Until now, I have produced the following results for the CLIMB project.

First, I have a theoretical study about competition among plants. In more details, I have formulated a mathematical model to link competition to functional traits. I have studied that model in detail and link it to community-level properties of plant communities. For instance, the diversity of community and their stability.

Second, I have organized and realized a data collection field campaign to collect functional traits of thirty seven tussock grassland species. I have focused on leaf and root functional traits. This data will help me to understand the dynamic of tussock grasslands at different elevation following land abandonment.

Third, I have realized statistical developments to better operate my methodology in a Bayesian framework. Across two published articles, this has shown how our new method offers a technical solution to bridge the divide between trait data and process-based models in species-rich ecosystems.

Fourth, I have started to pre-analyze two grasslands datasets as I plan to analyze them in the near future with my new statistical framework. In the meantime, the analysis of the grassland of the Bavarian Mountains have led to a collaboration with S. Rosbakh. In this pre-study, I analyzed how plant seed characteristics and germination traits influence the structure of mountain grassland communities along an elevation gradient.
With this project, we have proven the value of functional trait data to calibrate process-based community models to study high-diversity plant communities. A large part of this project until now has been used to solidify the theoretical and statistical foundations of this new modeling approach.
Future research for the end of this project will aim at finishing and publishing the analysis of the grassland datasets that were constituted to produce the first application of the new method technics to study ecological processes.

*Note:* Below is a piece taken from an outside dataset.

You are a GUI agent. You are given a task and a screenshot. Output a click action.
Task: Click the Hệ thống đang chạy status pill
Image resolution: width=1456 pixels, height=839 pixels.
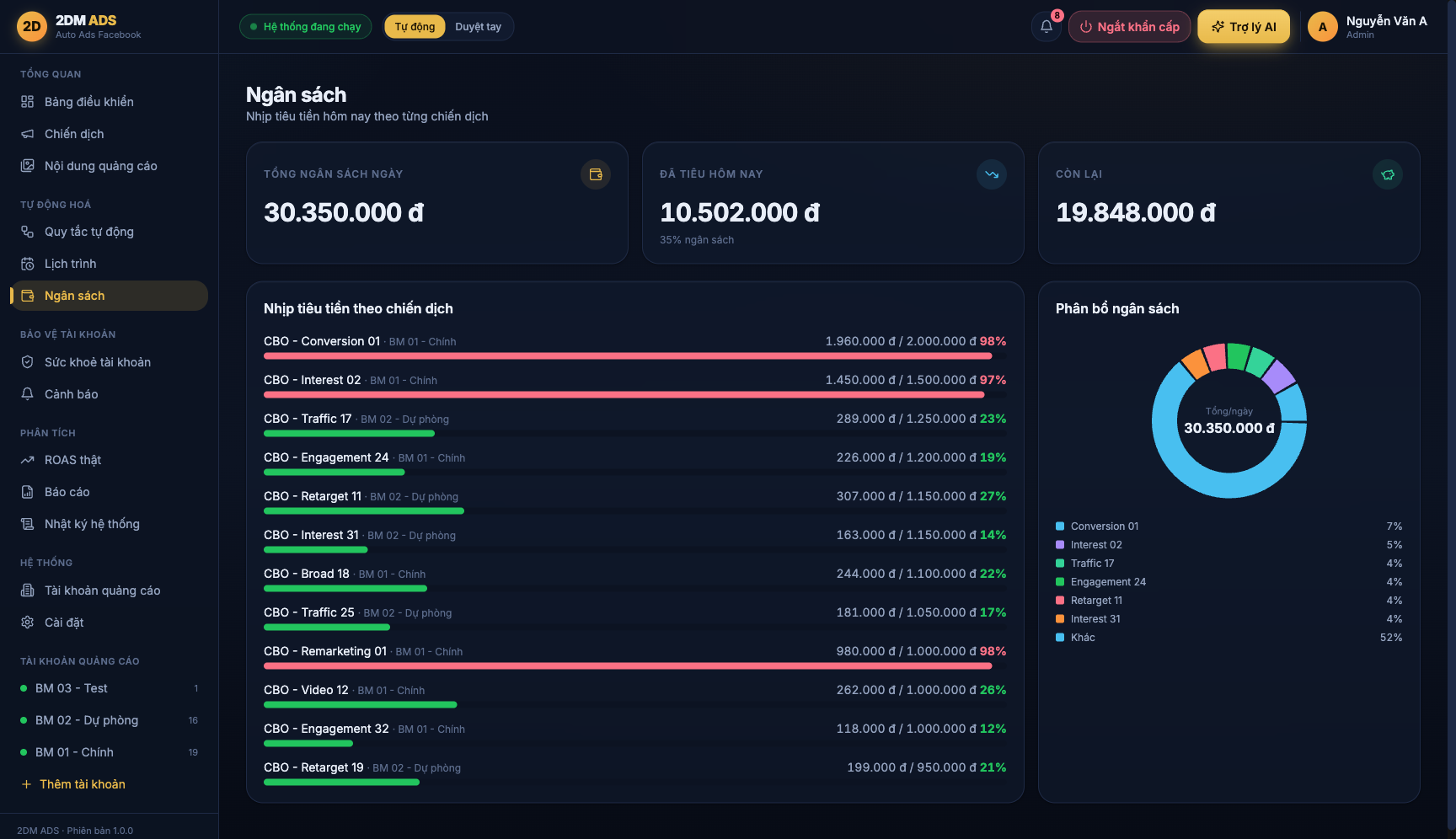pyautogui.click(x=306, y=26)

This use of functional trait data and the statistical tools that I built around it are completely novel in ecology research. The CLIMB project has now defined a whole new line of research in community modeling that stands at the intersection of theoretical community ecology, functional ecology and biodiversity modeling. Most importantly, it shows that with functional trait data and the right statistical tools, one can operate complex process-based community models to study real-life species-rich ecosystems. In the end, our framework approaches the same function as correlative biodiversity models while also offering a deeper understanding of the ecological processes that structure natural communities.